Loki’s eyes narrowed just slightly. “I care, Hodr,” he insisted, a slight edge creeping into his voice. “I care that Odin, my sworn brother, is mistreating his own son, and that nobody here has the courage to say that to his face. I care that this ‘justice’ he hides behind is bent by favouritism and he doesn’t even see it. I promise you, Hodr, that I will speak to him on your behalf. I will do everything I can to secure your release.” His words were so earnest that he’d even convinced himself of their authenticity. Yes, ultimately Loki himself had been the reason behind Baldr’s death, but it wasn’t about squashing the joy of the gods anymore. Now it was about justice, and proving the innocence of this boy now seemed like the perfect way to freshly undermine the authority of the gods.

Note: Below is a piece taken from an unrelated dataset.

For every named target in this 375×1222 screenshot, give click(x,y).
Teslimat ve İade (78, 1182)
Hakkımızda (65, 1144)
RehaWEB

“You think I want to go out there again? After what has happened? After what my hands wrought?” Hodr laughed, brief and bitter. The Aesir may have lost their golden favorite, but Hodr had lost a part of his own being. “Do you think I want to live in any realm where my brother does not?
“I may be a fool, Loki Lie-smith, but you are a greater one.”
Loki sighed and put up his hands in a gesture of surrender. “Then there is nothing more I can do for you, my friend,” he said regretfully. “If you don’t wish to fight for your own freedom, I cannot help you. I will leave you in peace.” He stepped away quietly, towards the door, watching Hodr’s face as he did in the half-light. At the door he turned back, his hand resting on the heavy wood barrier in front of him. “If you change your mind, ask one of your guards to send for me; I will come.” And with that, he left.